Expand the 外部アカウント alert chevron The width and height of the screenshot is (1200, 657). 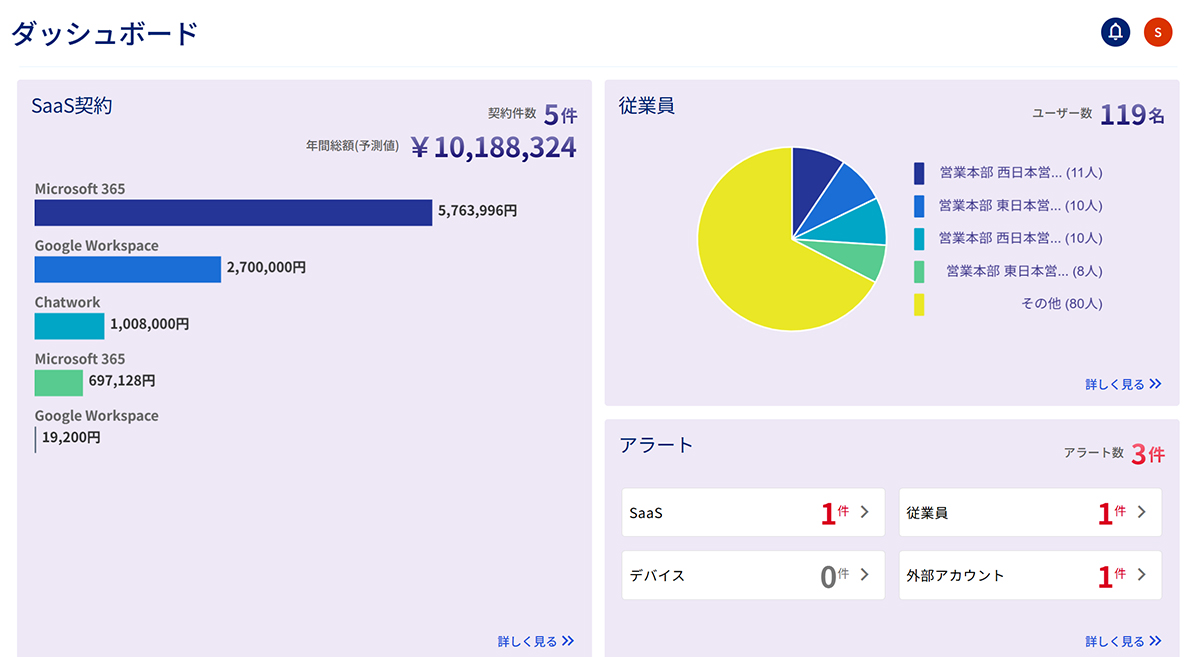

════════════════

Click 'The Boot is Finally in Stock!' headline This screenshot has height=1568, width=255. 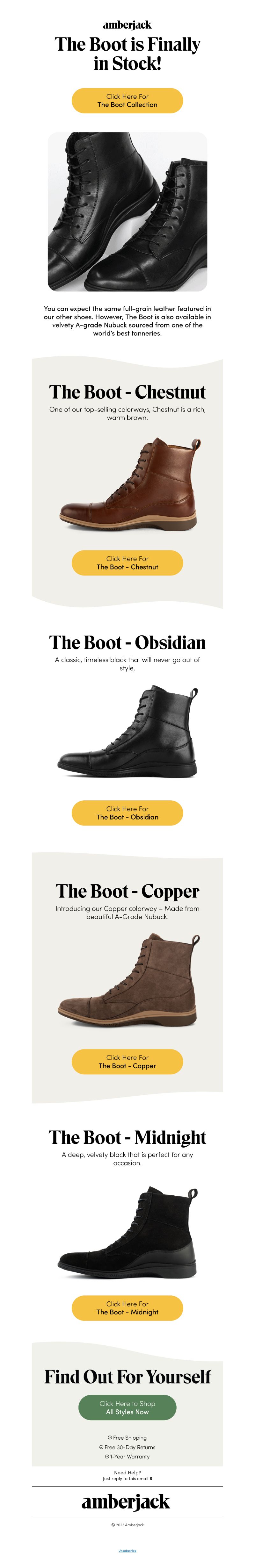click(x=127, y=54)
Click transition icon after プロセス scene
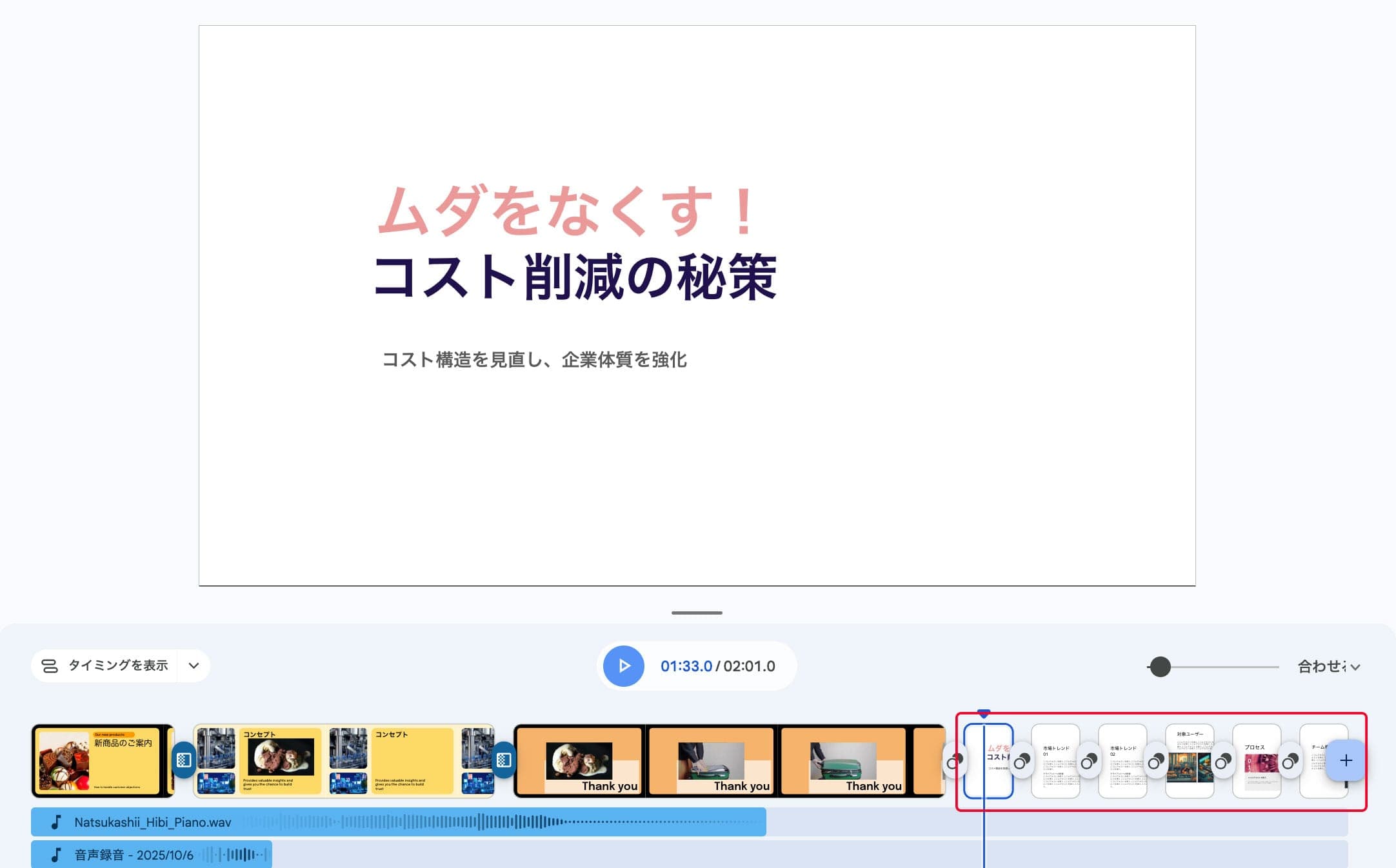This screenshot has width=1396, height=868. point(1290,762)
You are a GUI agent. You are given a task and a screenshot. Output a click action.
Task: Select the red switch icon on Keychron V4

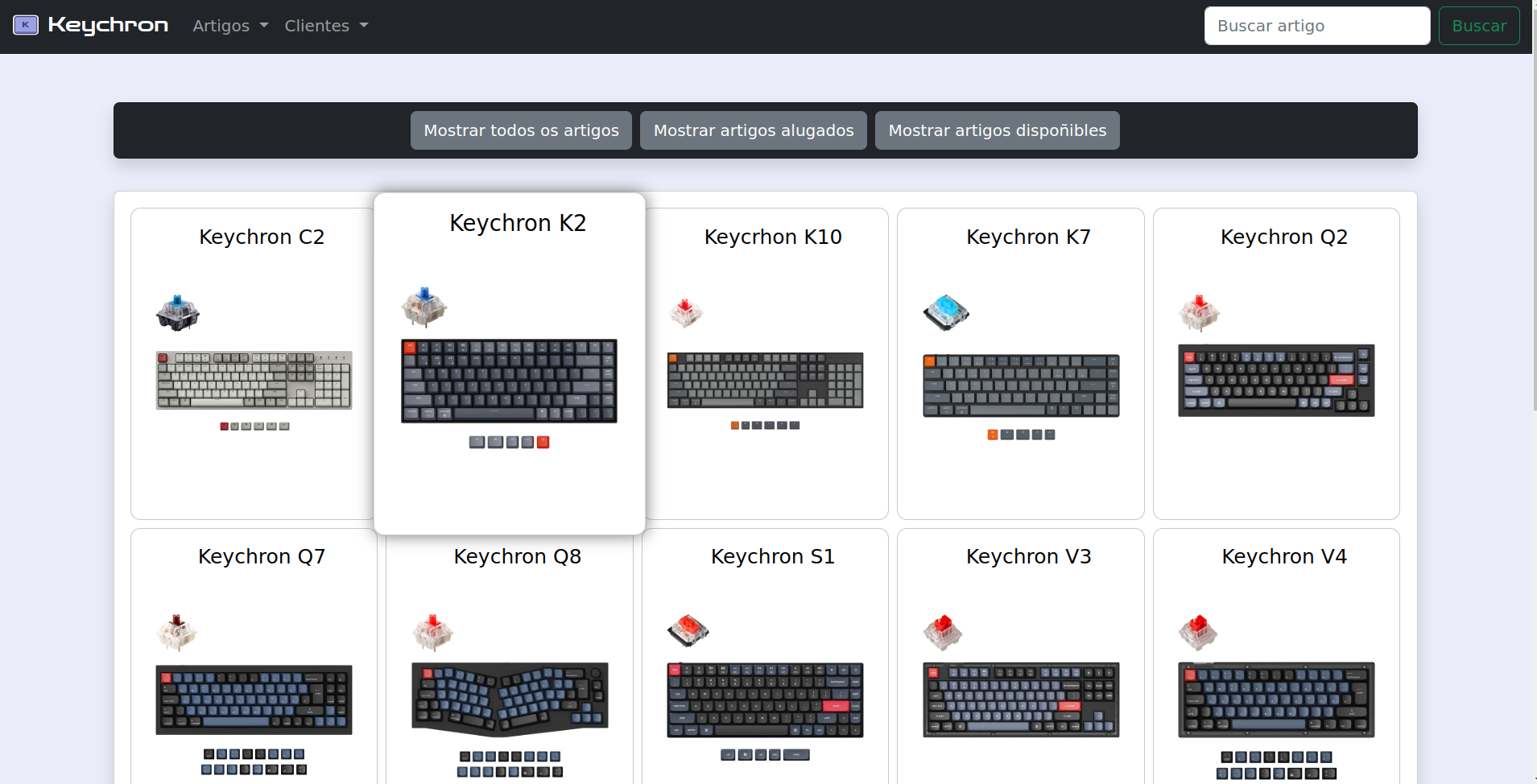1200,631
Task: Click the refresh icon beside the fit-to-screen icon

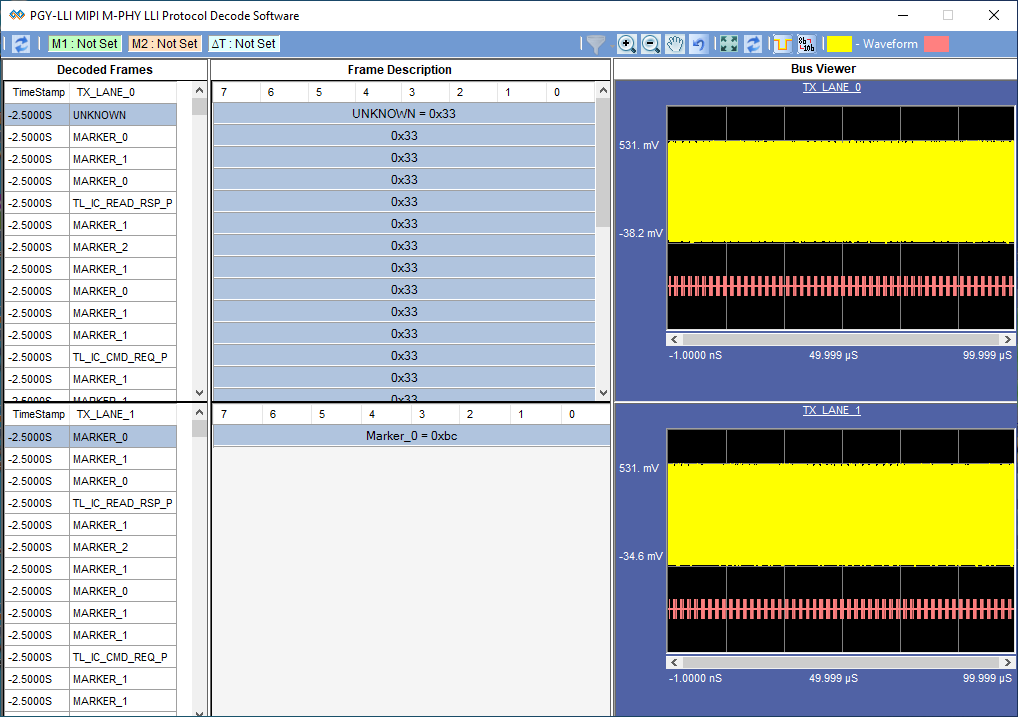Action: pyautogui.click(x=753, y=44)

════════════════

*AIM OF THE TASK*:
Recast the listing as a JSON list of strings, one string per line and no blank lines, starting with the line containing "Click transition icon after プロセス scene" and going on through the line containing "Action: pyautogui.click(x=753, y=44)". Leave the pictures out of the answer.

*ANSWER IN FULL*:
[
  "Click transition icon after プロセス scene",
  "This screenshot has width=1396, height=868. point(1290,762)",
  "You are a GUI agent. You are given a task and a screenshot. Output a click action.",
  "Task: Select the red switch icon on Keychron V4",
  "1200,631",
  "Task: Click the refresh icon beside the fit-to-screen icon",
  "Action: pyautogui.click(x=753, y=44)"
]